# confuseddddddd



## gazzafletch (Apr 13, 2013)

2 of my does have been in with my buck for two weeks and still no sign of a preg belly, is it possible my buck has weak sperm


----------



## ThatCertainGlow (Jun 23, 2012)

If they were in with a large group of does, it can take 15 days for them to go into a heat cycle, once in with a buck. Or they could just have been 4-6 days out of cycle. Then two weeks from that heat cycle, before you might see signs. The male may have taken his time as well, possibly doubling the length of wait.
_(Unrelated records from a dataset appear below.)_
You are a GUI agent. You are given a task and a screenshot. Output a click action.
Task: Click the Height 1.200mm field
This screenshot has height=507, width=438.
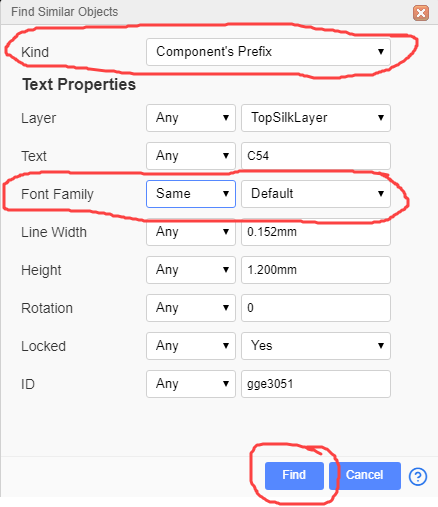pos(316,270)
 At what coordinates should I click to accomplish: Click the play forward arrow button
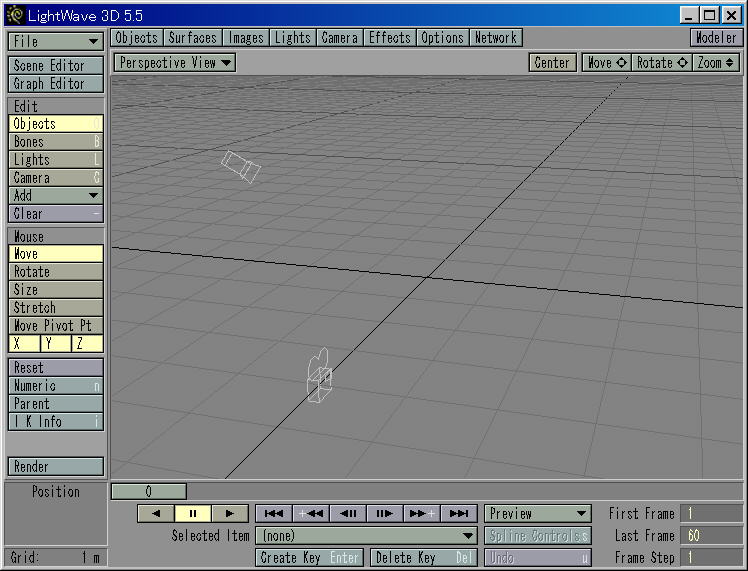point(230,514)
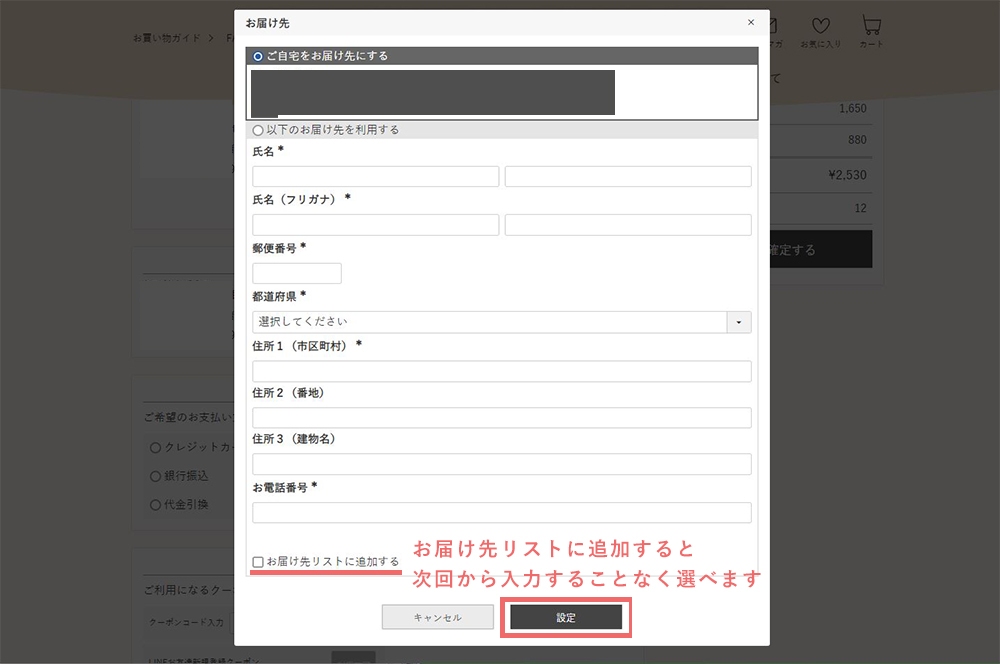
Task: Check お届け先リストに追加する checkbox
Action: (259, 562)
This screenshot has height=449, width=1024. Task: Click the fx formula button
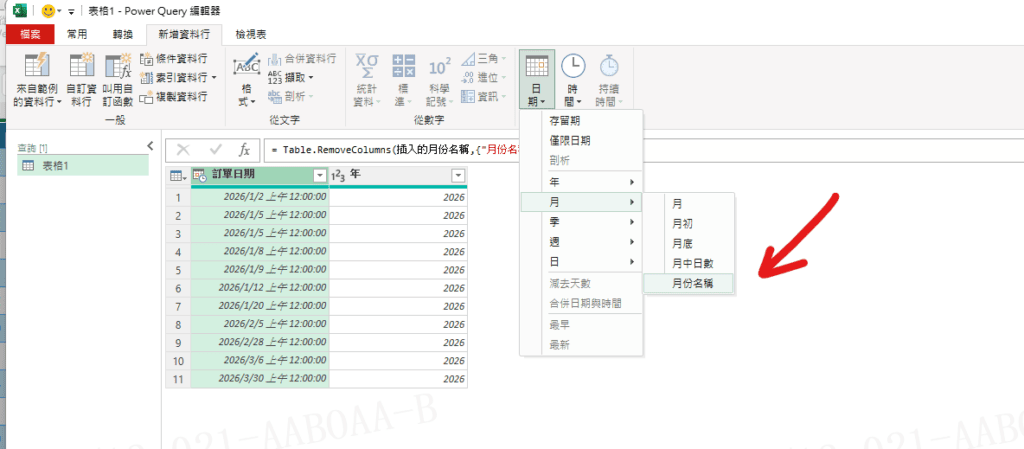pos(244,149)
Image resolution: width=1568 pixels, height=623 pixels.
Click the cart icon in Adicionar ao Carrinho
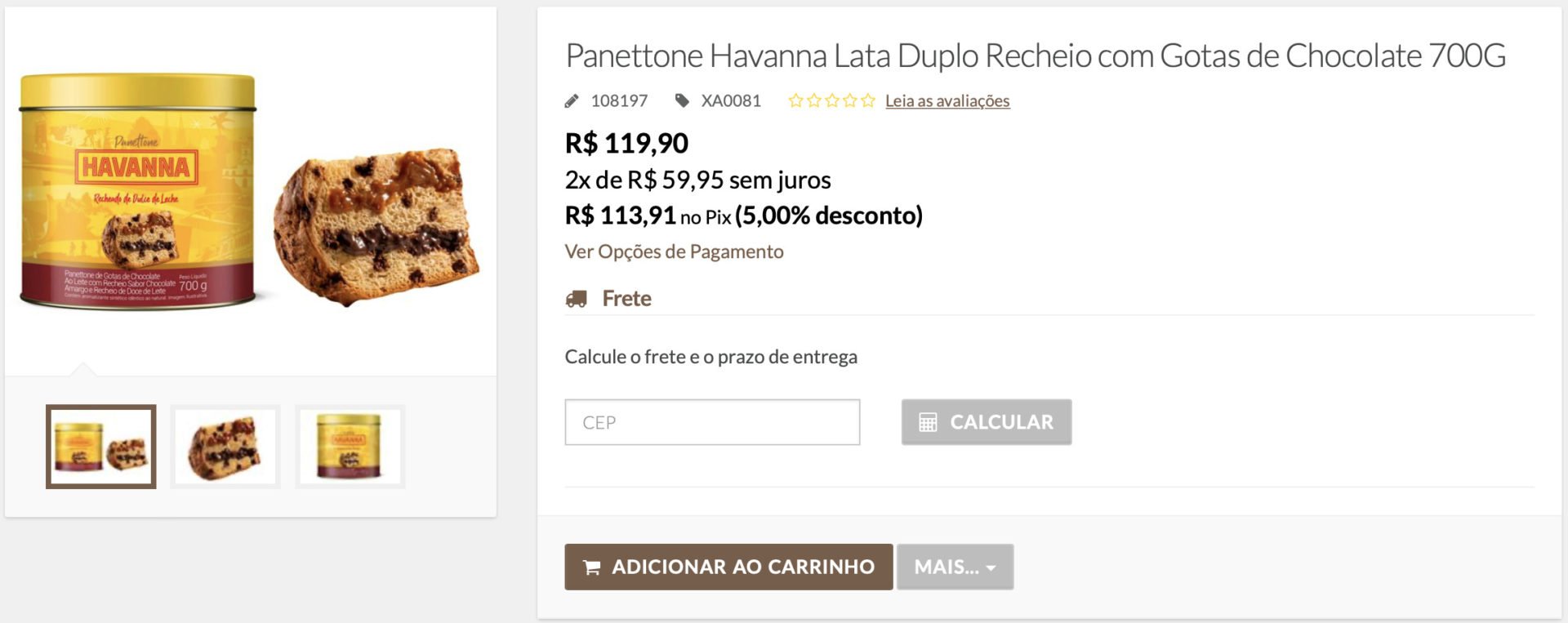(x=592, y=567)
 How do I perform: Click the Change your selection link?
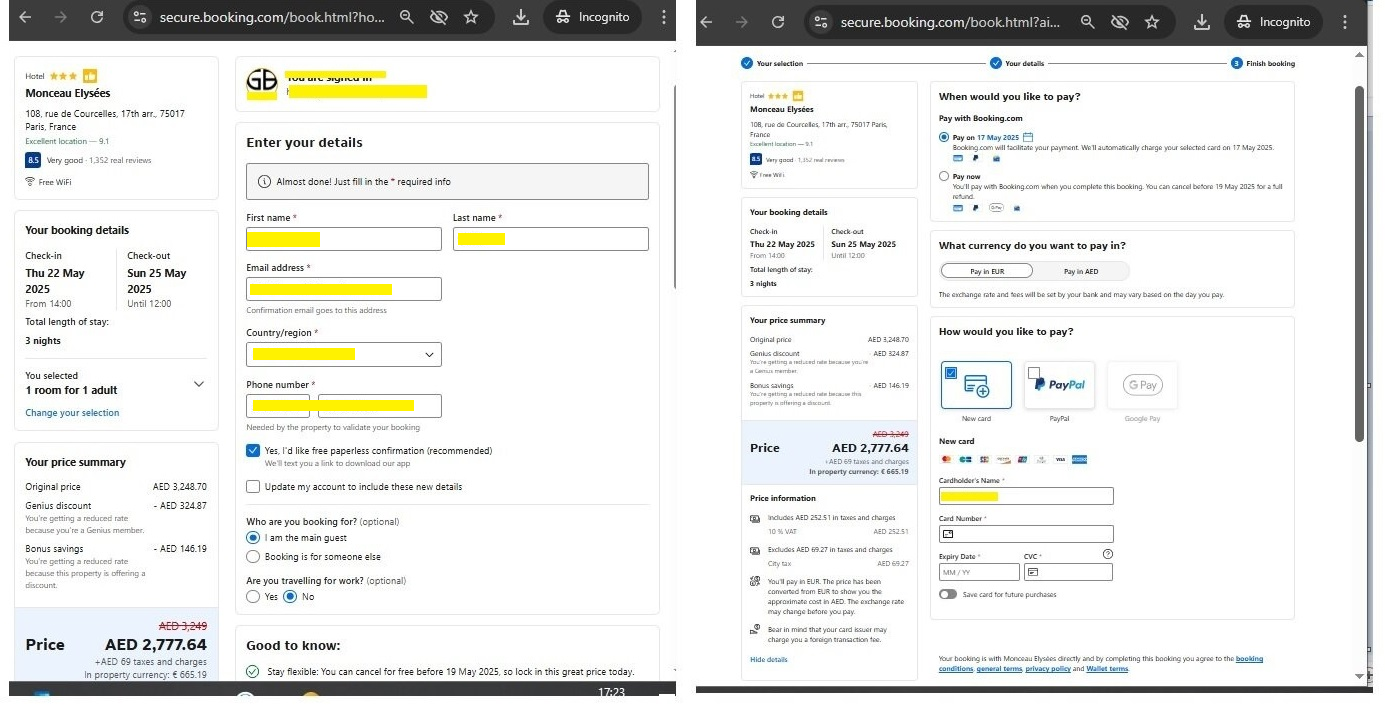point(72,413)
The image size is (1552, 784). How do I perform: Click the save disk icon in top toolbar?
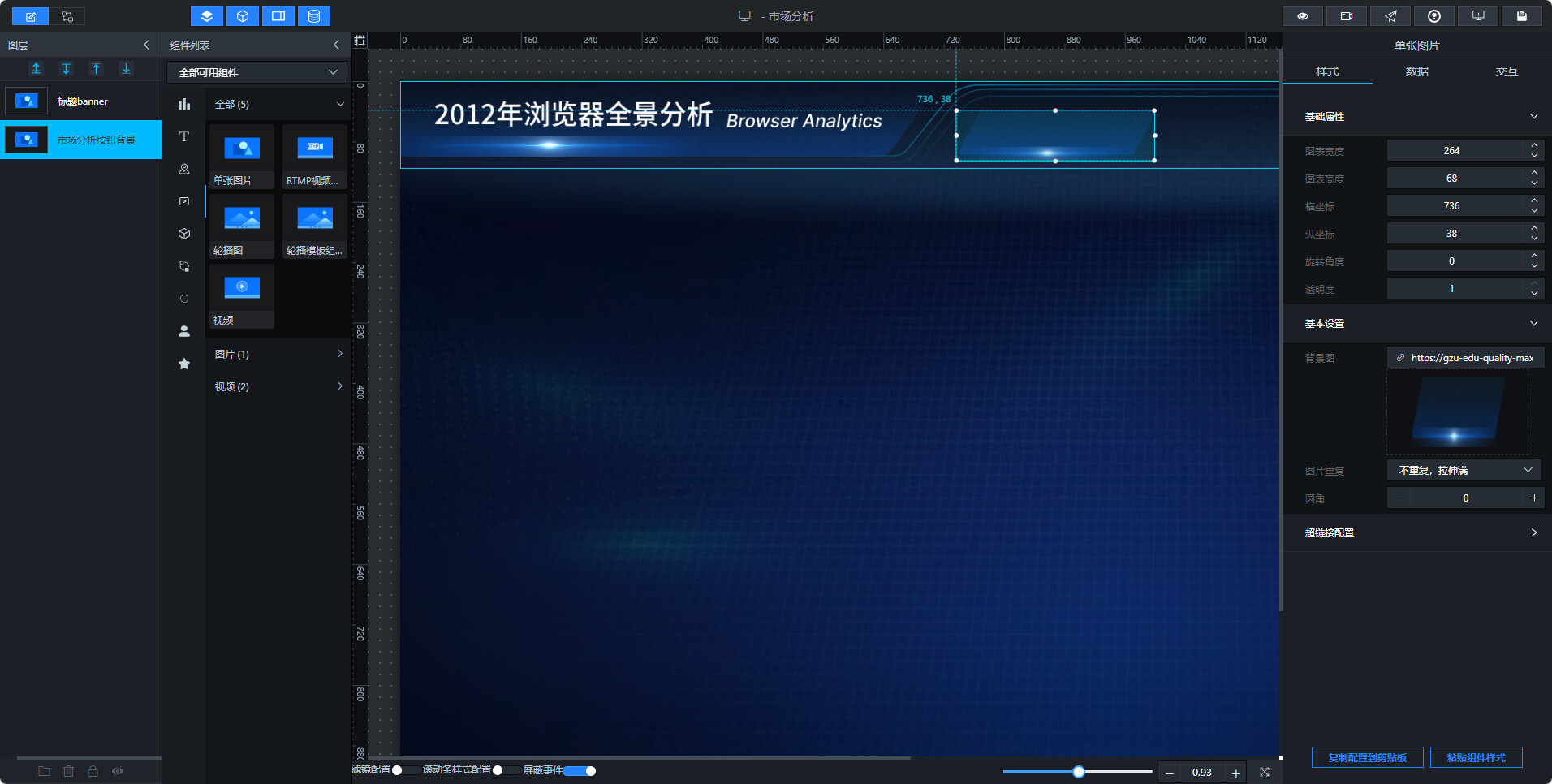click(x=1522, y=16)
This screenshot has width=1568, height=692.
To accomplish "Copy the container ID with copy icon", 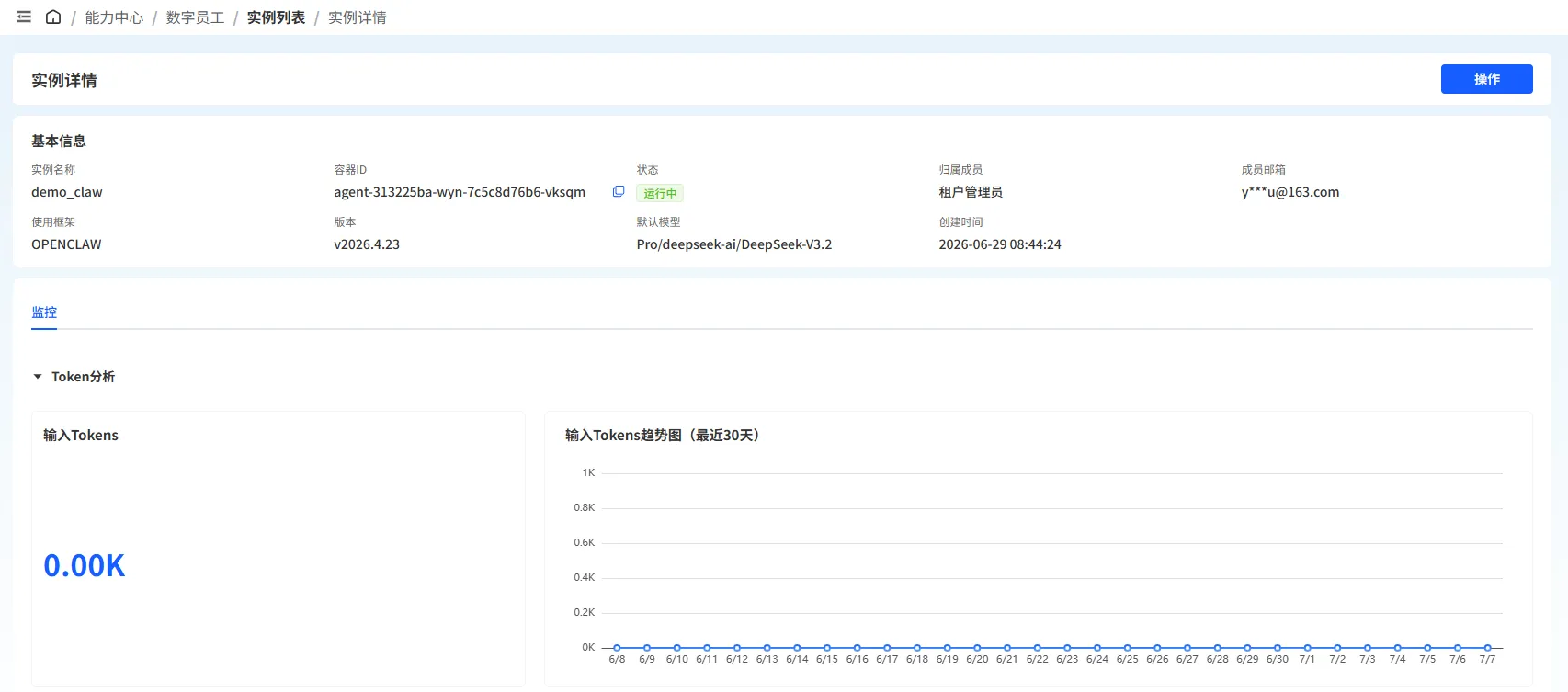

After that you get into thoughts about not enough light hours, and temperature, but it's often the above.


----------



## Fantasia Mousery (Jul 16, 2011)

It's very different how long it will take for them to show, if even at all. 
I had one of my bucks in with his first doe a while back, and she started showing almost immediately on the weight scale. She gave birth after 21 days. Then I put him in with another doe from another group (same size), and after 3 weeks she wasn't showing at all. She gave birth 5 weeks after being put with him. So it doesn't have to have anything to do with your buck. Could just be a slow doe. As TCG says, it sometimes takes a long time for them to go into heat.
My mother in law also breeds mice, and she put in two does with the same buck. Both does gave birth on the same day, 3 weeks after being put with him. One of them was huuuge, gave birth to 13. The other was hardly showing, but gave birth to 6.
I would recommend weighing your mice before you put them together for breeding, and sometimes during their time together. Weight gain is the easiest way to tell, because you can't always see it.


----------